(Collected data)
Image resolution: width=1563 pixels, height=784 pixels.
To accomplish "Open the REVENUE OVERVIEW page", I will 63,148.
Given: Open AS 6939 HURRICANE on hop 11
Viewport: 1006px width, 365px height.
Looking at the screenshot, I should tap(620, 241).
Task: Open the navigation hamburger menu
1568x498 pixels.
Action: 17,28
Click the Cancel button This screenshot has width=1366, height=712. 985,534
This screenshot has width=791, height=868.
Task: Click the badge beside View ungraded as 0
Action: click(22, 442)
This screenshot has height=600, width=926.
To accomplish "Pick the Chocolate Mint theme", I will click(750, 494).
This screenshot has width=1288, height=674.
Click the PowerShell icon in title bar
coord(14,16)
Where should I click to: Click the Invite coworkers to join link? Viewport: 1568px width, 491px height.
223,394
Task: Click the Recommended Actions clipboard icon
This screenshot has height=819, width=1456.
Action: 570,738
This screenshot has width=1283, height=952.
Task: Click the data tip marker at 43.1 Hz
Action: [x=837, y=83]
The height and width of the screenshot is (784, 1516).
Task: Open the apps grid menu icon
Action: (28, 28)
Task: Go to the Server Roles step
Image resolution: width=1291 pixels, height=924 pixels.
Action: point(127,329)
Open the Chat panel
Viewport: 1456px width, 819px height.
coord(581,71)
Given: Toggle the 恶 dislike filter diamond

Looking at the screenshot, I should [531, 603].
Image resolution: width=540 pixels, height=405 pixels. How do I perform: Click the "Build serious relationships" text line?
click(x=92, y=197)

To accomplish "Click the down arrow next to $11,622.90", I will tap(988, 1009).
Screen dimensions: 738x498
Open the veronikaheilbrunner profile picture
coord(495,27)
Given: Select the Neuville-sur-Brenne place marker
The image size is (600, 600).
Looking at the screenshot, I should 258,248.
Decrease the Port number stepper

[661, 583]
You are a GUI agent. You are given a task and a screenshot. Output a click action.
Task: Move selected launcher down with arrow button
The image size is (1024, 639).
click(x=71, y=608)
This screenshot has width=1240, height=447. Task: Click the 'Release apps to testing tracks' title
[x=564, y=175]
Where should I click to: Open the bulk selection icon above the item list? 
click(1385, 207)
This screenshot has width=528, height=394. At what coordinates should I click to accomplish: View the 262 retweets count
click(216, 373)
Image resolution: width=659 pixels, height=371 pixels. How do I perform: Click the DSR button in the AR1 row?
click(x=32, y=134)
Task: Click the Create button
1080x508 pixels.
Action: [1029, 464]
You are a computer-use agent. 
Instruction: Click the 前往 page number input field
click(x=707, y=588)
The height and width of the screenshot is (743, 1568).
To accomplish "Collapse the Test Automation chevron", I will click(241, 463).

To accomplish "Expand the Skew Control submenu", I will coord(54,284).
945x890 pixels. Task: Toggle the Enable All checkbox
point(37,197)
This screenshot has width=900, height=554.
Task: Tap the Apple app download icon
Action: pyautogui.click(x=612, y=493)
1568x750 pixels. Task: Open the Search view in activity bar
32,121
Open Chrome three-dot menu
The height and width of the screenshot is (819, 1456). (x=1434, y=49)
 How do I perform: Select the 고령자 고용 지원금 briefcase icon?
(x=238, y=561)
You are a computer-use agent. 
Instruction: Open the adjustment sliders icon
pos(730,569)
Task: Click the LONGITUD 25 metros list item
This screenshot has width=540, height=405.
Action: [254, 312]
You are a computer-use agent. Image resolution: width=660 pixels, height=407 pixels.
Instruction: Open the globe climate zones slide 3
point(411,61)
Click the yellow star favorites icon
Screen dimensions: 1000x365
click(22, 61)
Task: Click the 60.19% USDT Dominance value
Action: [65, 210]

*Problem to solve*
Copy out the items word for word, from the line containing "Task: Click the Recommended" through the line containing "I will coord(54,284).".

*Output of the task*
Task: Click the Recommended Actions clipboard icon
This screenshot has height=819, width=1456.
Action: 570,738
This screenshot has width=1283, height=952.
Task: Click the data tip marker at 43.1 Hz
Action: [x=837, y=83]
The height and width of the screenshot is (784, 1516).
Task: Open the apps grid menu icon
Action: (28, 28)
Task: Go to the Server Roles step
Image resolution: width=1291 pixels, height=924 pixels.
Action: point(127,329)
Open the Chat panel
Viewport: 1456px width, 819px height.
coord(581,71)
Given: Toggle the 恶 dislike filter diamond

Looking at the screenshot, I should [531, 603].
Image resolution: width=540 pixels, height=405 pixels. How do I perform: Click the "Build serious relationships" text line?
click(x=92, y=197)

To accomplish "Click the down arrow next to $11,622.90", I will tap(988, 1009).
Screen dimensions: 738x498
Open the veronikaheilbrunner profile picture
coord(495,27)
Given: Select the Neuville-sur-Brenne place marker
The image size is (600, 600).
Looking at the screenshot, I should 258,248.
Decrease the Port number stepper

[661, 583]
You are a GUI agent. You are given a task and a screenshot. Output a click action.
Task: Move selected launcher down with arrow button
The image size is (1024, 639).
click(x=71, y=608)
This screenshot has width=1240, height=447. Task: Click the 'Release apps to testing tracks' title
[x=564, y=175]
Where should I click to: Open the bulk selection icon above the item list? 
click(1385, 207)
This screenshot has width=528, height=394. At what coordinates should I click to accomplish: View the 262 retweets count
click(216, 373)
Image resolution: width=659 pixels, height=371 pixels. How do I perform: Click the DSR button in the AR1 row?
click(x=32, y=134)
Task: Click the Create button
1080x508 pixels.
Action: [1029, 464]
You are a computer-use agent. 
Instruction: Click the 前往 page number input field
click(x=707, y=588)
The height and width of the screenshot is (743, 1568).
To accomplish "Collapse the Test Automation chevron", I will click(241, 463).

To accomplish "Expand the Skew Control submenu", I will coord(54,284).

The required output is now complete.